World Economy
0

UK Inflation Outlook at 16-Year Low

UK Inflation Outlook at 16-Year Low
UK Inflation Outlook at 16-Year Low

The British public’s expectation for inflation over the next 12 months fell to its lowest in more than 16 years, a Bank of England survey showed on Friday, raising the risk that below-target price growth may become entrenched.

The average expectation for inflation over the coming year among more than 4,000 people polled for the BoE last month sank to its lowest since November 1999 at 1.8%, down from 2% in November 2015, CNBC reported.

British consumer price inflation has been below the BoE’s 2% target for two years and last year it was zero, the lowest since comparable records began in 1950. The BoE expects it to stay below 1% throughout 2016, as the effect of last year’s sharp fall in oil prices fades slowly.

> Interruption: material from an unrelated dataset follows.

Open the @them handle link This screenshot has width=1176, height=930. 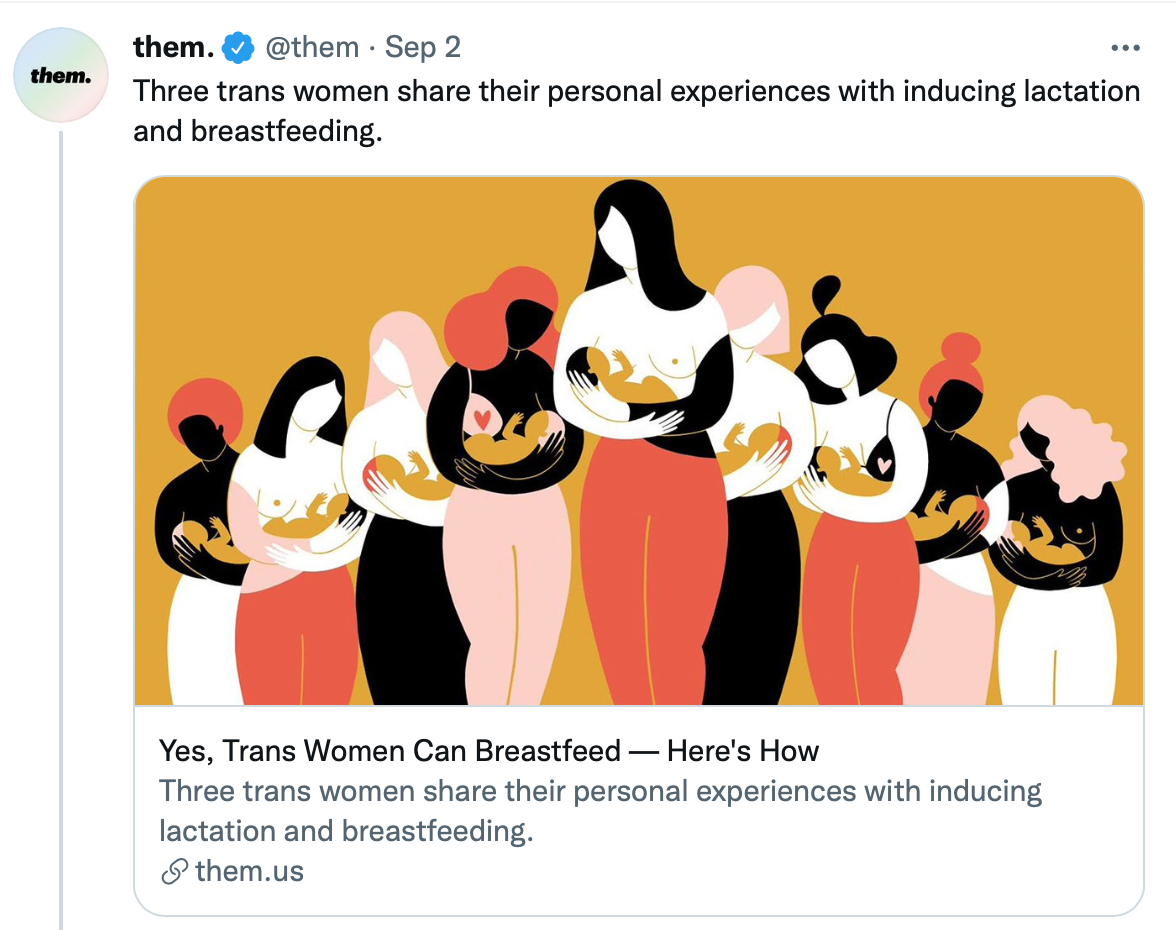[311, 47]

Annual consumer price inflation is currently 0.3%.

The central bank keeps a close eye on public inflation expectations, in case below-target headline inflation becomes entrenched through lower pay demands and business price rises.

But some policymakers take the raw numbers with a pinch of salt, as the surveys often appear closely correlated with moves in headline inflation rather than giving a guide to future price trends.

Inflation expectations for two years ahead dropped to 2.1% from 2.3% in November.

The trend in the BoE survey contrasts with a similar one by polling company YouGov for Citi showed last month that Britons’ inflation expectations for the year to come rose to a five-month high of 1.5% in February.

A Reuters poll earlier this week showed that most economists do not expect the BoE to raise rates until the first quarter of 2017, compared with the fourth quarter of 2016 in a poll just a month earlier.

The BoE poll showed that 38% of the public expect rates to rise in the next 12 months, up from 35% in November but down from 50% in August, the highest in more than four years.

In a letter to the UK Statistics Authority, John Pullinger, national statistician and head of the Office for National Statistics, promised to pump resources into improving the consumer price inflation including housing measure, which takes account of owner-occupied housing costs such as mortgages and insurance.

It would become “focal point of ONS commentary in due course”, he said.

CPIH was stripped of its status as a “national statistic” because of the difficulty of measuring housing costs, and is not widely used in British public life.

Most economists have backed the concept of CPIH, which attempts to estimate the costs of home ownership by using rental costs in the private sector as a proxy for the price of amenities such as shelter, location and space.